Tuesday, 13 May 2014
Shipping underpins shopping
Last week, May 6th 2014, one of the world’s largest retailers, Tesco, announced it was making greater use of sea transport to reduce emissions. Tesco calculates that bringing goods directly from Gdnyia to Teesport by sea and reducing its road transport by 80% had saved the company €418 000.
So, was it “emissions reduction” that prompted Tesco to shift modalities, or de-congesting Europe’s roads, or the impact to its financial bottom line. I suspect the latter. Because no matter how hard we wish for environmental solutions to take hold they only do so when there is irresistible imperative and money is king among reasons to effect radical change.
We know shipping is the most carbon efficient mode of commercial transport but we also know that growth in world trade will lead to shipping’s contribution to emissions increasing disproportionately with other industry sectors, like retail, where high profile commitment to emission reduction is a part of an overarching long-term strategy.
Emission reduction commitments are made not for ‘greenwash’ purposes but to reduce corporate exposure to risk. Carbon emission comes from burning fossil fuels which are subject to increasing price / availability uncertainties.
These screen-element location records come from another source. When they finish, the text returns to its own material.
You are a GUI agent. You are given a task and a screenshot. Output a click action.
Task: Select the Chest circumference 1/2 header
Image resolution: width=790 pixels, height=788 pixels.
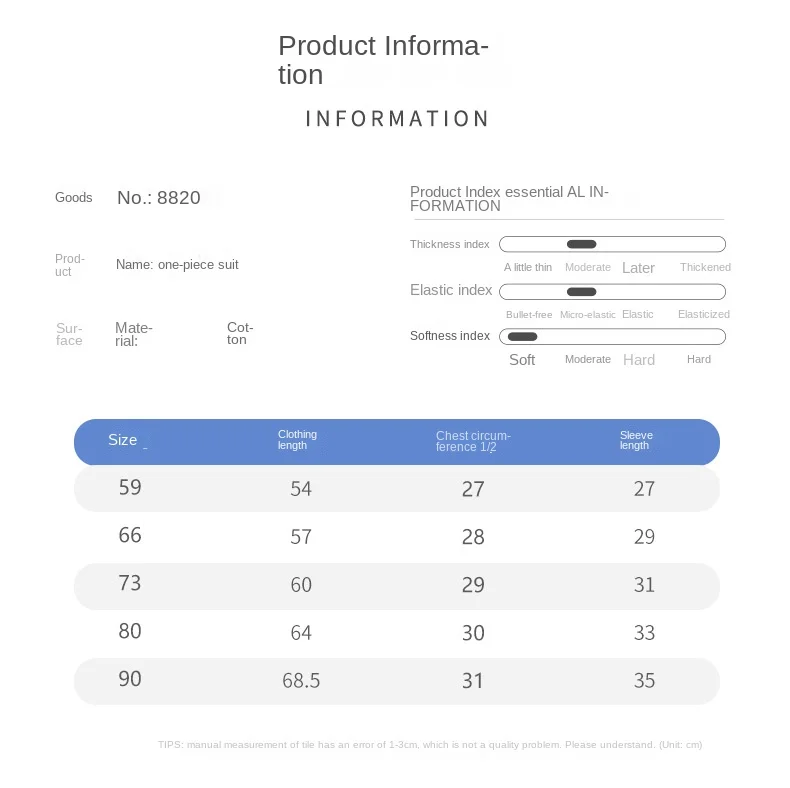click(x=473, y=441)
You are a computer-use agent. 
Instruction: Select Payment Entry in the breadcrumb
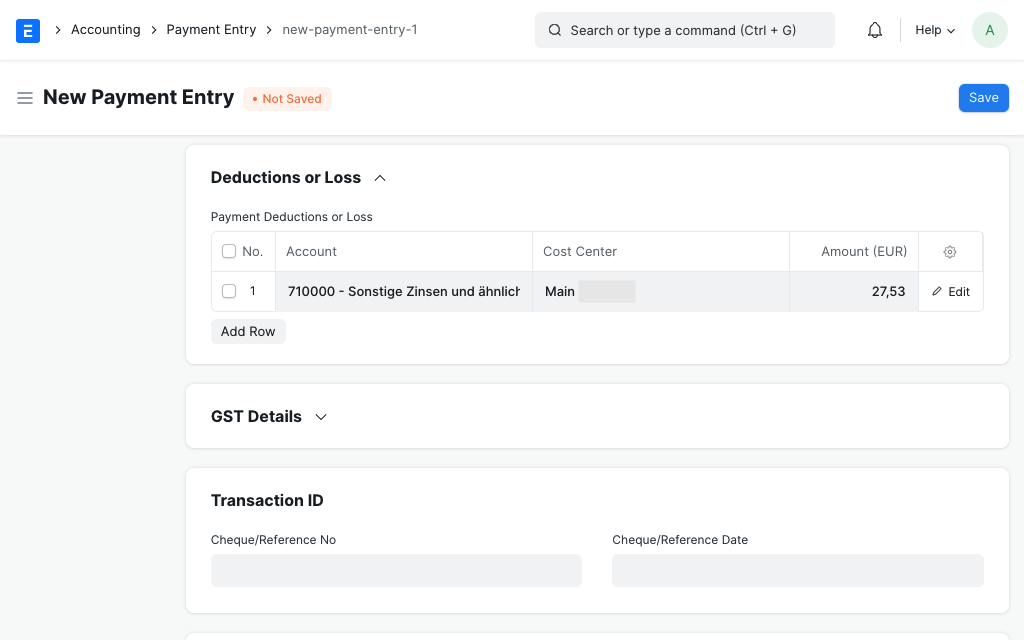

No matter how hard we wish they weren’t.
Reducing dependency on fossil fuels, by switching to low carbon options, like shipping, makes sense. Switching from fossil fuels to locally sourced secure supply of renewable fuels makes double sense. BA announced last week it was trialling waste-derived fuels for its aircraft fleet. Were it to be successful air freight would topple sea freight from its “most carbon efficient” pedestal in the flash of a wing. The shipping sector needs to look beyond efficiency savings, where particularly on short-sea routes, savings can be marginal at best and begin a realistic analysis of the potential of renewable fuels.